ブラウザのパスワード自動補完を無効にしたい
例えばログインフォームなどで、ユーザー名やパスワードを行ってデータを送信する際に、ブラウザがパスワードを保存するか聞いてくることがあります。ここで保存する設定を行うことで、次回以降の訪問時には、ユーザー名とパスワードが自動入力(オートコンプリート)されるようになります。あるいはユーザー名を入力するとパスワードが自動入力されます。
もろもろの事情がありこの機能を無効する必要が出てきたので、いろいろと調べてみました。
方法としては3つあるようで、それぞれ「ブラウザの設定を変更する」「HTMLのautocomplete属性で設定」「ダミーのパスワード欄を用意する(無理やり)」です。
ブラウザの設定を変更
そもそもオートコンプリート機能はHTMLの内容に基づき、ブラウザが実行しています。パスワードやクレジットカードなどの情報はブラウザに保存されています。したがってブラウザの設定変更を行えば、この機能は無効にできます。ただしユーザー環境個別に設定が必要になります。

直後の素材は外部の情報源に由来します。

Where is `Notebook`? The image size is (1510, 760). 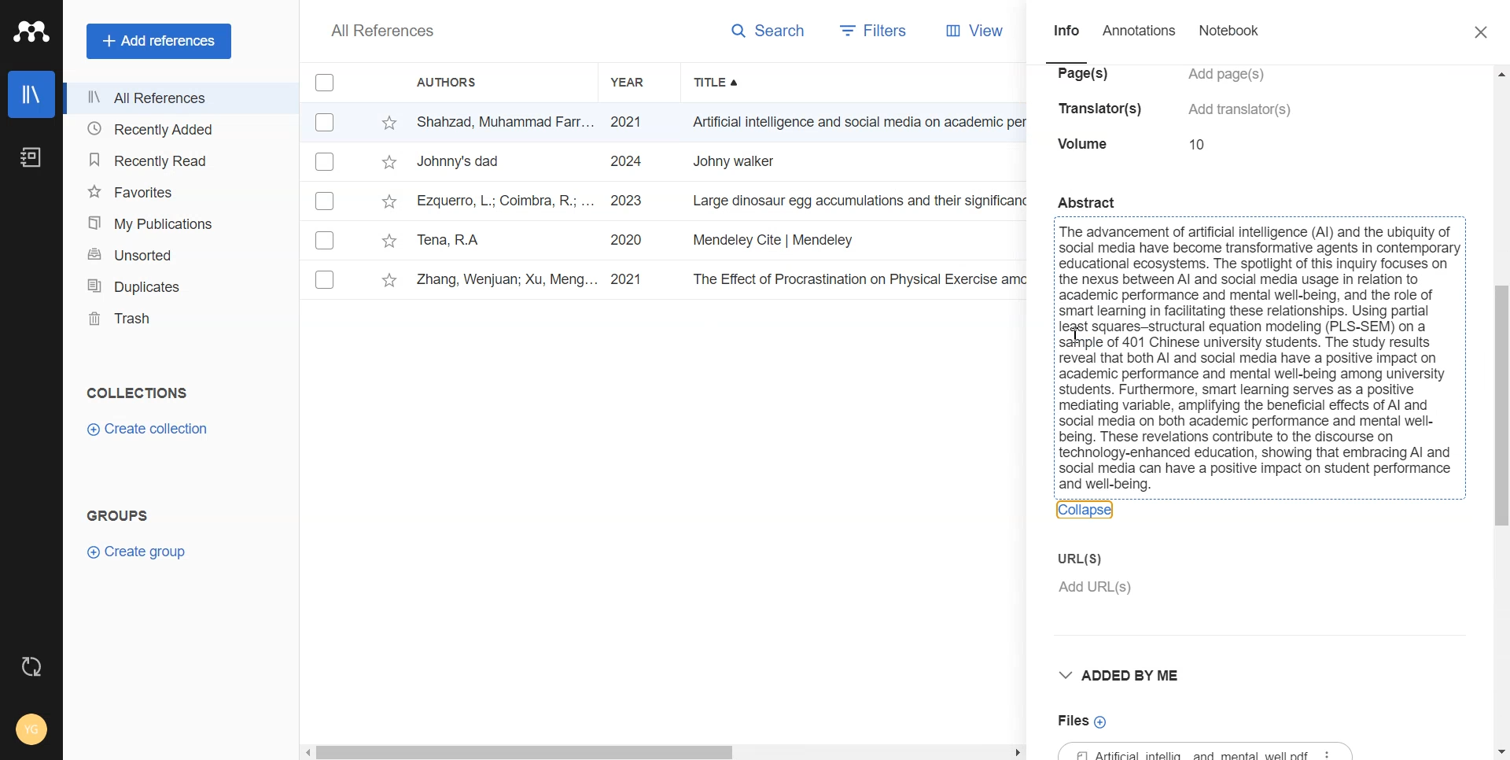
Notebook is located at coordinates (32, 157).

Chromeだと、メニュー -> 設定 -> 詳細設定を表示… -> パスワードとフォームから設定が可能です。IEだと、設定 -> インターネットオプション -> コンテンツ -> オートコンプリート[設定]から設定が可能です。ただし不特定多数の人間が利用するWebサイトなどでは現実的な方法ではありません。あとはJavascriptでごにょごにょすることも可能ですが、これは手間なので方法として除外しています。
HTMLのautocomplete属性で設定
HTMLのinput要素には、autocomplete属性が用意されているのでここで設定が可能です。
autocomplete="off"autocomplete=”off”という設定がありこれを適用すると自動補完を無効にしてくれそうですが、うまくいかないようです。そもそも自動補完機能はセキュリティ的によくないかと思えばそうでもなく、
マスターパスワードが用いられない場合でも、ブラウザのパスワード管理機能は純粋にセキュリティの向上につながります。パスワードをブラウザが保存すればユーザは覚えなくてもよいため、覚えなければならない場合よりも強固なパスワードをユーザが設定できるようになります。
だそうです。したがってモダンブラウザではこれをoffにはできないようです。
属性値に任意の文字列を代入する
「属性値に任意の文字列を代入する」という謎トリックがあるみたいです。autocomplete属性に無効な値を設定することでautocomplete機能を無効になるということらしいです。ただし検証したところうまくいきませんでした。
autocomplete="nope"詳しくは以下のページでどうぞ。
ダミーのパスワード欄を用意する
ということで最終手段です。ダミーのパスワード欄を用意し、display: none;で非表示にしておきます。ただし非表示欄はいないものとして無視されるので2つ用意します。
<form name="sample1">
<input name="username" type="text" />
<input name="password" type="password" />
<input type="password" name="dummy1" value="" style="display:none;" disabled>
<input type="password" name="dummy2" value="" style="display:none;" disabled>
<input type="submit" value="ログイン" />
</form>
これでようやく無効になりました。IE11, Chromeで動作を確認しました。